- What this task involves
Search the entries for lines that contain the word "third", and report each one found.

━━━━━ The data ━━━━━

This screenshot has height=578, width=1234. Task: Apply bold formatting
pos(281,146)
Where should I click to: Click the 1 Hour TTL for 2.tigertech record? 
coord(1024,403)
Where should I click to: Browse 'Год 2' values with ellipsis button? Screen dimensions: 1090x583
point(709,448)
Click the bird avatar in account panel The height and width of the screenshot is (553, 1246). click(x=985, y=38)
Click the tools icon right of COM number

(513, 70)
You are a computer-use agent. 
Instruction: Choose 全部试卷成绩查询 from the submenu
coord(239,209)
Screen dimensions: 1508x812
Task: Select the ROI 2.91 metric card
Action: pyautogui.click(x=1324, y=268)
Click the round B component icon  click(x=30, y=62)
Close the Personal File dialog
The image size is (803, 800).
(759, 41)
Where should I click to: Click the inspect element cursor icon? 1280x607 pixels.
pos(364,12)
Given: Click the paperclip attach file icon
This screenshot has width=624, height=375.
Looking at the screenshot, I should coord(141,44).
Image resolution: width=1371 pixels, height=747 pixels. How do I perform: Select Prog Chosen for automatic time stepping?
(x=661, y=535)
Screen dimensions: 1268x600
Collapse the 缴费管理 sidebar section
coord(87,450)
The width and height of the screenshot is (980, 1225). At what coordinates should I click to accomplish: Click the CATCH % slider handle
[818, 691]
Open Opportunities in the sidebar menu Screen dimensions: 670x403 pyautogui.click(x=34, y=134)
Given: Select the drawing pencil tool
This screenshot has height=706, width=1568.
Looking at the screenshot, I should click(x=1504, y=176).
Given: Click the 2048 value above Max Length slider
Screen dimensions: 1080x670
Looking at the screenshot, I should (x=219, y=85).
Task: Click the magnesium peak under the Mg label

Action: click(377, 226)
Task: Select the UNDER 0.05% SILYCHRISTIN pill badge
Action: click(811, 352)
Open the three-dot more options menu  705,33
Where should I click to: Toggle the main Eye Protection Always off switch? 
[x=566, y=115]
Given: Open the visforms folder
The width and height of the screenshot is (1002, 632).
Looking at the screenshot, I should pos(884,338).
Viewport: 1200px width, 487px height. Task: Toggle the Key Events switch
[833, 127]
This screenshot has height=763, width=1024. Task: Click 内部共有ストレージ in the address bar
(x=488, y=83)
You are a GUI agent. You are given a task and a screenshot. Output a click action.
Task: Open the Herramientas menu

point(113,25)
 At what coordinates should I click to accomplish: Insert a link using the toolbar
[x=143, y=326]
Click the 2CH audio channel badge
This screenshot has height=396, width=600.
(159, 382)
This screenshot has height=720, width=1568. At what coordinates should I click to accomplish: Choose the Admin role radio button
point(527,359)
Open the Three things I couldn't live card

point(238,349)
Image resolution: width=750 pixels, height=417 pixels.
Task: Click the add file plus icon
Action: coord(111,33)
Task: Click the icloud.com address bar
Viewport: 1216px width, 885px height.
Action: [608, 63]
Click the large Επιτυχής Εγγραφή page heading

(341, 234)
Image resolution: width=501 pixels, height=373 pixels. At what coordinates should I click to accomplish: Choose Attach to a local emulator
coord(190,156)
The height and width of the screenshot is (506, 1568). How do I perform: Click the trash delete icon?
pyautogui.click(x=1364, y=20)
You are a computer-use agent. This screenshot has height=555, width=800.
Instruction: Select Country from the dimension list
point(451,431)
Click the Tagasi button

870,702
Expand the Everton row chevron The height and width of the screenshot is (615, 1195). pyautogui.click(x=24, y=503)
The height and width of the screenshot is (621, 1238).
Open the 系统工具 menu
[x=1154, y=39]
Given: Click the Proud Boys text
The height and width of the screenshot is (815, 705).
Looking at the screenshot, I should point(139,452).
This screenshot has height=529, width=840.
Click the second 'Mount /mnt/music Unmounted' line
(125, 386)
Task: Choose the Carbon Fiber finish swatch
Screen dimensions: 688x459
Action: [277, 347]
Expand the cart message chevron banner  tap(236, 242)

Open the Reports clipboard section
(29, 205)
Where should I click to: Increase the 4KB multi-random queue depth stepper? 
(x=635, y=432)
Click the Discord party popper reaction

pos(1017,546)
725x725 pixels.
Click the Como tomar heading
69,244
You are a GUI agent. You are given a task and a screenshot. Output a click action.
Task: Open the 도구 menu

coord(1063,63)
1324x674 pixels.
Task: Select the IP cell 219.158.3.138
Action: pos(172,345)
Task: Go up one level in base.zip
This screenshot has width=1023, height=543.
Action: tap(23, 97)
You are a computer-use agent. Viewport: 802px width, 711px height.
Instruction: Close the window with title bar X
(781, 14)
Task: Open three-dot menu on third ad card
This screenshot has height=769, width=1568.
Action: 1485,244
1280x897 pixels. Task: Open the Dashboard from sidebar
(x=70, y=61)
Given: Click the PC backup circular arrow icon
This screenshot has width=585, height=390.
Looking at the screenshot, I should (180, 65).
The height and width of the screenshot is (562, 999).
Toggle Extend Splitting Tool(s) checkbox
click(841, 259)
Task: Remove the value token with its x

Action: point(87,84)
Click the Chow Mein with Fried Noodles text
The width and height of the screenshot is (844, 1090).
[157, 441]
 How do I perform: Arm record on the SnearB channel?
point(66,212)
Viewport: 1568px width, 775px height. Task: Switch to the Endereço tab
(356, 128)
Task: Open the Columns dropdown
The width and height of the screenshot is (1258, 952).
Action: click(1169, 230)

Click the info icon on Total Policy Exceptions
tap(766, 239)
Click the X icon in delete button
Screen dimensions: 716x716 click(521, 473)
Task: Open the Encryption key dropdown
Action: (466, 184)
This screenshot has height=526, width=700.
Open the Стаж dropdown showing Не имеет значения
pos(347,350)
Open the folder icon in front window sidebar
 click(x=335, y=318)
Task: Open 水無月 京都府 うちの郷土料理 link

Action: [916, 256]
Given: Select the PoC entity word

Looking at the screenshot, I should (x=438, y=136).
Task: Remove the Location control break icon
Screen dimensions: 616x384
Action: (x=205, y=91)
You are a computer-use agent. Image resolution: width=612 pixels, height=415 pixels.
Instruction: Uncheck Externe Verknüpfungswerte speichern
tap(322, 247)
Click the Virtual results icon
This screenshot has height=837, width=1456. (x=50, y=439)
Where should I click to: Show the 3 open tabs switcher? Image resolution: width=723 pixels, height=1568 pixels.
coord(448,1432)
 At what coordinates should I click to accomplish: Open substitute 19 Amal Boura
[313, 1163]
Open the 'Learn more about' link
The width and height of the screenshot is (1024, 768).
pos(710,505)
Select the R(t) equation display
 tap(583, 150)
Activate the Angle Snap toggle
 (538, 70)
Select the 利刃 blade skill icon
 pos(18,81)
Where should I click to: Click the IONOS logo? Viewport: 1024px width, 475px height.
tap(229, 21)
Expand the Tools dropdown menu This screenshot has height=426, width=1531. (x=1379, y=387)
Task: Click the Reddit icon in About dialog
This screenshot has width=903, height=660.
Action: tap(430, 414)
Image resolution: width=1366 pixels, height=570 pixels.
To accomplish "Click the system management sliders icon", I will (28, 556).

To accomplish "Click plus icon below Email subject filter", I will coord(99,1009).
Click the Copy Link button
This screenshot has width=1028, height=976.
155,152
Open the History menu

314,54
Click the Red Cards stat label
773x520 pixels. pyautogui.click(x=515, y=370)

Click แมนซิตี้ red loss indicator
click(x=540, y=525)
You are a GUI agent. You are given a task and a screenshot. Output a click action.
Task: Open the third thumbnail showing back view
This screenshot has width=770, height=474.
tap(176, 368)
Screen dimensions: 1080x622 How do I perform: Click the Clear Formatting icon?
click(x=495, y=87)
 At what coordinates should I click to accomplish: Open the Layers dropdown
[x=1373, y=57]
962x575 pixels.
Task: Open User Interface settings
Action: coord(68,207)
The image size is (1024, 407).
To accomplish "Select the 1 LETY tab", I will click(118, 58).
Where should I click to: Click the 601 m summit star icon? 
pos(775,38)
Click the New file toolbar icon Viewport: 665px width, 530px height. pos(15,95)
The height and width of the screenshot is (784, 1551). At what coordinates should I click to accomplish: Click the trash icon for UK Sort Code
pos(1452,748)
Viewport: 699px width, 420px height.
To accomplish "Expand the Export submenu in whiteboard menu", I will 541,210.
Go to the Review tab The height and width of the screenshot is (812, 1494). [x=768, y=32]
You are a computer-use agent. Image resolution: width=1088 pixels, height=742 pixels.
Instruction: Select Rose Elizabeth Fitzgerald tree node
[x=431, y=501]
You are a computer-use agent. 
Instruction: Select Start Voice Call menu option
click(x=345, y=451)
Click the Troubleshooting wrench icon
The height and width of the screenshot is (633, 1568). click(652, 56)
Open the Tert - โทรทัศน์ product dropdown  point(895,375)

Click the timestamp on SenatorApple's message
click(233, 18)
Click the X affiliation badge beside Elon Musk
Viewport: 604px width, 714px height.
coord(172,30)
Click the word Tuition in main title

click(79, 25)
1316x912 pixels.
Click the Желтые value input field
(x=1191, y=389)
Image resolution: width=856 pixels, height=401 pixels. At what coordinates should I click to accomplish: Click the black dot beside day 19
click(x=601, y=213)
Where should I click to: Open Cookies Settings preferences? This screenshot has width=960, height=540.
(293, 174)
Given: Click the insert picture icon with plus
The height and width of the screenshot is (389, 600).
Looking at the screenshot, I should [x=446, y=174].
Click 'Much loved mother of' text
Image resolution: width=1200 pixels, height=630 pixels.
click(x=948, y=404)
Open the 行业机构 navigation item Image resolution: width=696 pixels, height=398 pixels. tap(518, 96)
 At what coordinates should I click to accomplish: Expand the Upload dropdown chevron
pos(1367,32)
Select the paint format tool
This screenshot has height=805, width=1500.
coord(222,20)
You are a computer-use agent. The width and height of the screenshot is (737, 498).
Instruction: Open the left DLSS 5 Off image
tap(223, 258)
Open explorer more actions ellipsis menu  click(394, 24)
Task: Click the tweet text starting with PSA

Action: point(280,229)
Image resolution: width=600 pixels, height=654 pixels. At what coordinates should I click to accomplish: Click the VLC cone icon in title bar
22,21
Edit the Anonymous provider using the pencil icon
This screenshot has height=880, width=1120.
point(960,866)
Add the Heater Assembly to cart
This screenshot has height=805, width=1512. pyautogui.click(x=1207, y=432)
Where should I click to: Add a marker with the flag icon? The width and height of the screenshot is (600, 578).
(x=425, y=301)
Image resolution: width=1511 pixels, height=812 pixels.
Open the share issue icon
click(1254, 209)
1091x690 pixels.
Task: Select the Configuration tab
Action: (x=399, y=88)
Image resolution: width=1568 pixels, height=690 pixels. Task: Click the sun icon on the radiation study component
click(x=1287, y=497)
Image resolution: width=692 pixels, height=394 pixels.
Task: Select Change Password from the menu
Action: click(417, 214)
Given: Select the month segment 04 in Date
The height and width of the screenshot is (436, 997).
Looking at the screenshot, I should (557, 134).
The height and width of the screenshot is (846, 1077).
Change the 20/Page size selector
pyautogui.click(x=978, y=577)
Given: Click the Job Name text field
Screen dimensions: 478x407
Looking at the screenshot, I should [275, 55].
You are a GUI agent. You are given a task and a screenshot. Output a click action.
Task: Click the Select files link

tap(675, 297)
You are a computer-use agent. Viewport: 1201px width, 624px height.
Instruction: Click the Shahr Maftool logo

━━━━━

- Exercise solution
Task: Open three-dot menu on third ad card
Task: Open the third thumbnail showing back view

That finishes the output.